▶ _Supplied data_
________________

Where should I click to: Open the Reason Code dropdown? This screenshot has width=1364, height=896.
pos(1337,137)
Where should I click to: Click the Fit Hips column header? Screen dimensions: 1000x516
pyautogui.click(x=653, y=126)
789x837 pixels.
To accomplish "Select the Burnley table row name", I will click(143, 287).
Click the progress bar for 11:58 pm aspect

________________

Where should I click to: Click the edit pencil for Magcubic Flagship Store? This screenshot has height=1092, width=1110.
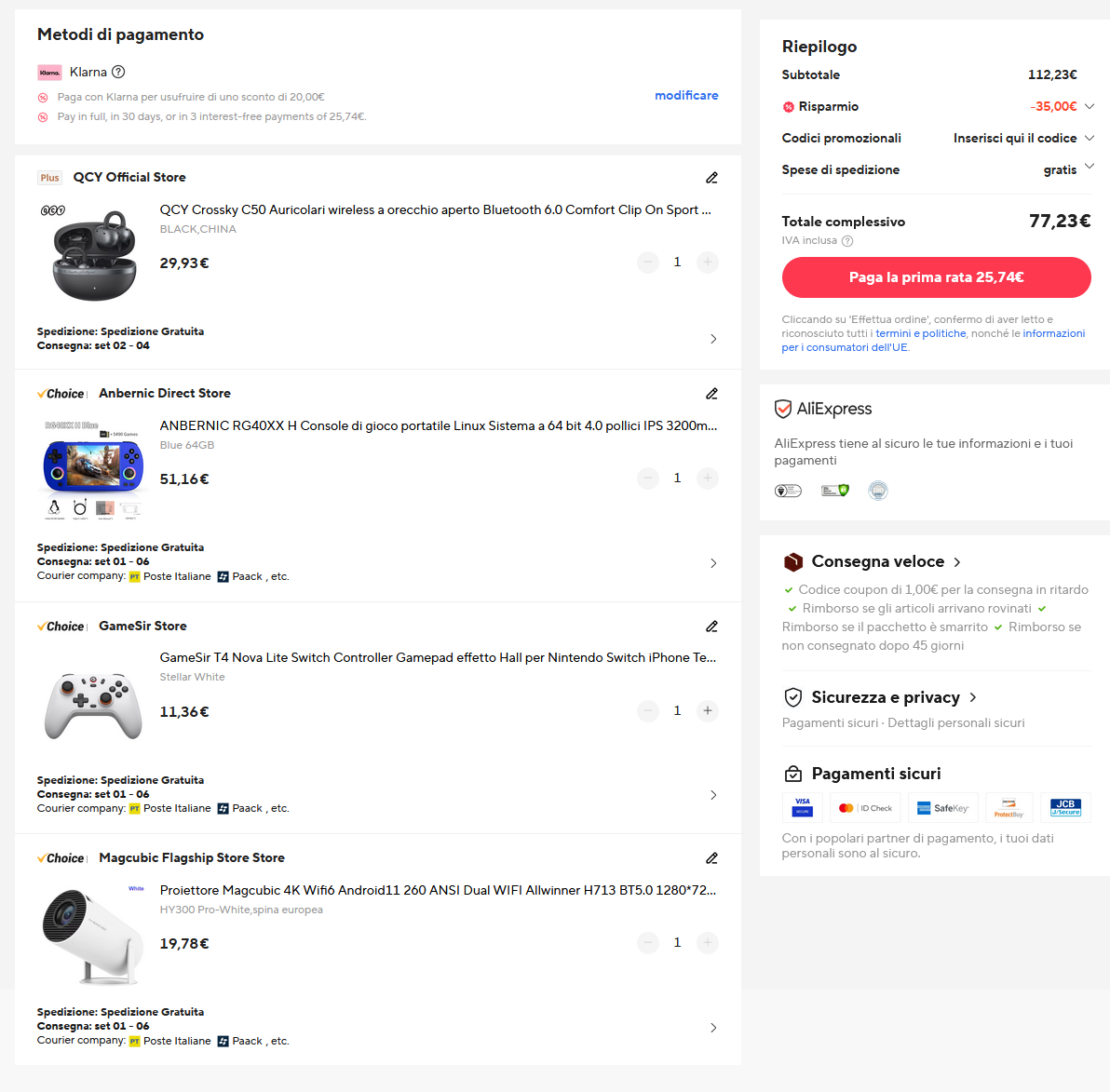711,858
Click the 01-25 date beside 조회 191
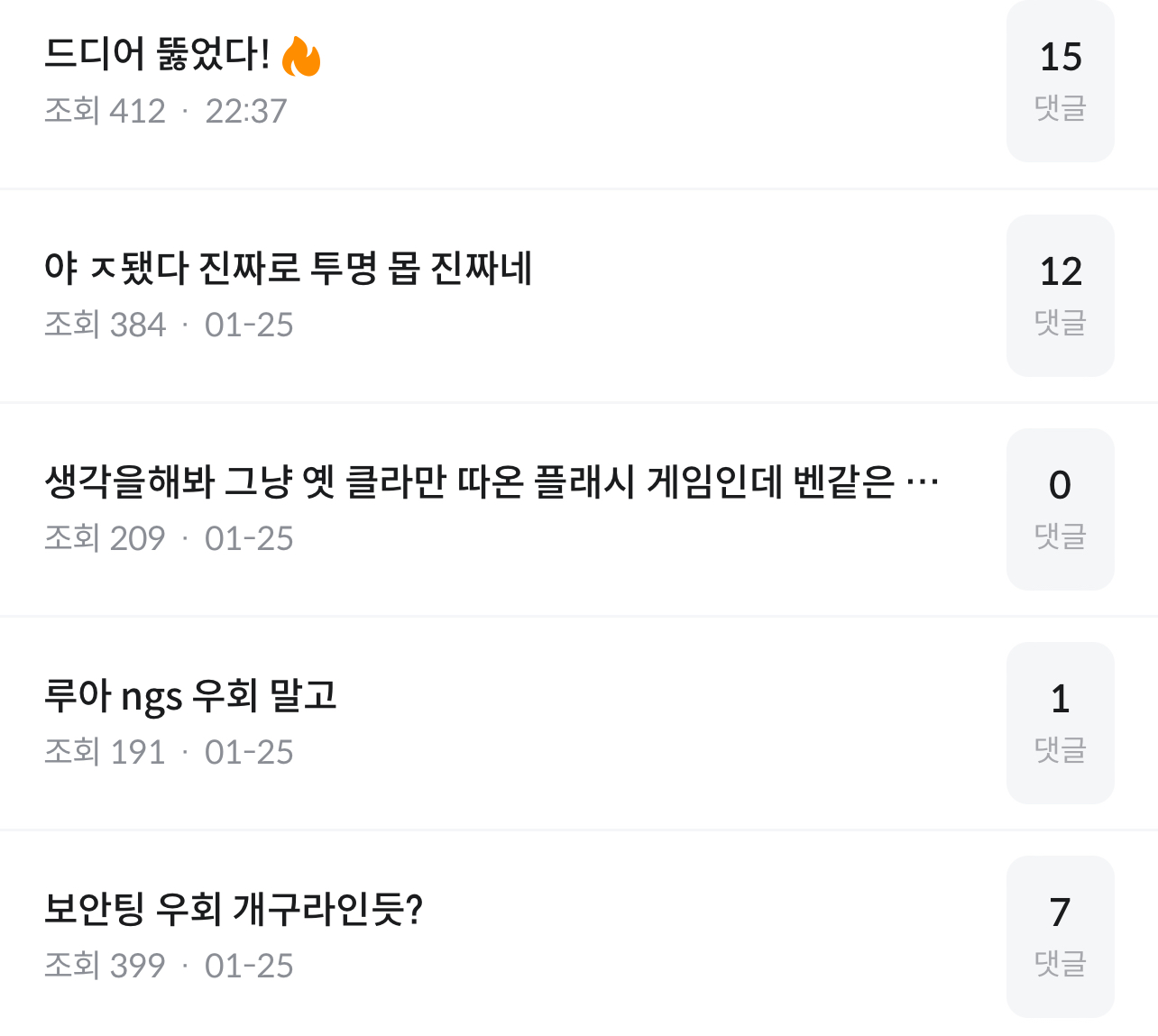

________________

▶ _Problem statement_
Print, without alteration, only the lines above between the one holding "Where should I click to: Click the Fit" and the one holding "Click the progress bar for 11:58 pm aspect", inclusive.

▶ _Answer to this task_
Where should I click to: Click the Fit Hips column header? Screen dimensions: 1000x516
pyautogui.click(x=653, y=126)
789x837 pixels.
To accomplish "Select the Burnley table row name", I will click(143, 287).
Click the progress bar for 11:58 pm aspect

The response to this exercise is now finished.